Ophthalmologists routinely examine patients close-up and face to face. The appropriate use of personal protective equipment (PPE) is therefore a key question during the COVID-19 pandemic. We feel it would be useful to share our experiences from Hong Kong, where the first cases of COVID-19 appeared in January 2020, and where the SARS epidemic of 2003 had a significant impact.

First and foremost is the controversial topic of universal masking. Earlier on, the Center for Disease Control and Prevention (CDC) and Public Health of England called for the general public not to wear masks unless they were ill. This well-intended recommendation was meant to discourage hoarding and creating an inadvertent shortage for those who needed it the most. Cultural preferences and a desire not to induce further panic in society also played a role in this policy. However, there are compelling arguments for universal masking [1]. Indeed, authorities are now backtracking and reconsidering their stance. The CDC has now (April 3, 2020) recommended that US citizens should wear cloth masks in public (https://www.cdc.gov/coronavirus/2019-ncov/prevent-getting-sick/diy-cloth-face-coverings.html). Let us examine some of the reasons for this decision.

Surgical masks are designed to filter fomites emanating from the wearer, for example, in aseptic surgery for health care workers to preserve a sterile operating field. In the setting of the COVID-19 pandemic, it is becoming increasingly clear that asymptomatic spreaders play an important role. Indeed, it has been shown that infected cases are infectious for a median of 2.5 days before symptoms appear and are most infectious just before symptom onset. Would universal masking help? Surgical masks are not air tight around the edges and are not specifically designed to protect the wearer from bioaerosols, unlike N95 respirators [2]. However, multiple studies have shown that they do still offer protection to the wearer. Despite not being air tight, a surgical mask filters out a significant portion of the virus from each inhaled breath [3,4,5]. The wearer is exposed to a significantly reduced infectious viral load (six times on average) and is less likely to get infected. Even in the situation that the wearer does unfortunately get infected, the severity of the illness is likely to be less, related to inoculum dose. In cases of influenza, it has been shown that illness severity is related to initial infectious load. While the same has not been proven for the SARS-COV-2 virus, it has been shown with the SARS and MERS coronaviruses, making it likely. The evidence from Italy and other countries with high initial hospital admissions would also seem to back this up with disproportionately high death rates in medical staff. Thus, from a mechanistic standpoint, surgical masks actually do provide protection from bioaerosols to both the wearer and the surrounding people. Even if medical grade surgical masks capable of filtering bioaerosols are in short supply, other forms of masking that can filter large droplets should still be considered. In addition, masking may also reduce the chance of direct inoculation of virus into the wearer’s mouth and nose through inadvertent touching of the wearer’s face by a contaminated hand.
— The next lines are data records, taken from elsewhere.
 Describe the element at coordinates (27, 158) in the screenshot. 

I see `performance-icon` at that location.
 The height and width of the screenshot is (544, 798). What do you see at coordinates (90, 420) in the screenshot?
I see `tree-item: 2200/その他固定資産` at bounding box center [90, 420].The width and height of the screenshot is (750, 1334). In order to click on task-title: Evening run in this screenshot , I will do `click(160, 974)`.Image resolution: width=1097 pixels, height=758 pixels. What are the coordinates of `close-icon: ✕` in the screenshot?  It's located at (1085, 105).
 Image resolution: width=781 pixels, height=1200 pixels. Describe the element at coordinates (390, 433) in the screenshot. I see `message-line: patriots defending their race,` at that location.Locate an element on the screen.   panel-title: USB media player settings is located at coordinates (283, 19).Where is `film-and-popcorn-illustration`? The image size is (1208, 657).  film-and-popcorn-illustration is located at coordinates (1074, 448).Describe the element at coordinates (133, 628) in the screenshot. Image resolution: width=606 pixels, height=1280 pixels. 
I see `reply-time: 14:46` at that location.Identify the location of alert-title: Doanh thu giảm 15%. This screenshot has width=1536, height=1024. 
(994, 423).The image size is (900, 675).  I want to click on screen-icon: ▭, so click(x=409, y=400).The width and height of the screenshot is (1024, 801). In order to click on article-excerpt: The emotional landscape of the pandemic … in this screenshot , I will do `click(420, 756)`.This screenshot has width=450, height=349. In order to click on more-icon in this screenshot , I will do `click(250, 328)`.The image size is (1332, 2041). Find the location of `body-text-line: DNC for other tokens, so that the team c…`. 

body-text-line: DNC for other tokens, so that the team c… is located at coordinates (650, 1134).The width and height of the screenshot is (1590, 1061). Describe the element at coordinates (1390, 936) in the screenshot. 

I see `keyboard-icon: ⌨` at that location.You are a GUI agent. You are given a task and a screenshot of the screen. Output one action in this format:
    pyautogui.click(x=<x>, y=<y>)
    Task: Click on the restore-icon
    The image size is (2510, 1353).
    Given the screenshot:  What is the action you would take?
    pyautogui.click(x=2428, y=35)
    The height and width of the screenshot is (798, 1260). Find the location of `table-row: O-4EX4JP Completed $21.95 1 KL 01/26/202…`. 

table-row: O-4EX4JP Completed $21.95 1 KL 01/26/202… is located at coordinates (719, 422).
Robust population studies with empirical evidence supporting universal masking may be lacking and the data heterogeneous, but the absence of evidence does not equate to evidence of absence (of benefit). The outbreak has been relatively well controlled in areas where universal masking is practiced, such as Hong Kong and Taiwan. For the former, the effective reproductive number (i.e., the number of secondary cases per infectious case) has been kept to below 1.0 thus far [6]. Notwithstanding potential confounders, the circumstantial evidence does beg serious consideration to implement the practice globally. It is postulated that a plummet in the number of cases of H1N1 seasonal flu in Hong Kong might also have been partly due to universal masking [1]. The benefit of relieving the health care burden when it is most stretched, and saving resources for COVID patients cannot be understated.

Certainly, in times of shortages, surgical masks must first be reserved for those where the benefit would be maximal, which are health care workers and sick patients. However, once supply for them becomes secure and adequate, universal masking should be recommended for the general public. The virus continues to be rampant. It does not care to wait for randomized control trials to validate the benefit of universal masking. With lives at stake, in the absence of clear evidence either way, we must base our policies on logic, common sense, circumstance and benefit of doubt. Masking both your staff and patients may turn out to one of the most important decisions regarding PPE that your hospital makes.

On a side note, our departments have embraced the practice of installing breath guards on slit lamps as physical barriers [7, 8]. When examining bedbound patients in the wards with portable slit lamps, similar breath guards made from light plastic sheets should also be installed.

Our department in Hong Kong also prioritizes the preservation of PPE. We have designated a specific doctor, nurse, and assistant per clinic session to be fully gowned up. They take care of all high-risk cases for the day. To ensure fairness, team members take turns rotating through the role. We practice extended usage where the PPE is used for the whole session unless soiled or an aerosol generating procedure has been performed. We believe this achieves a pragmatic balance of protecting our own staff while saving precious PPE for frontline workers in other departments.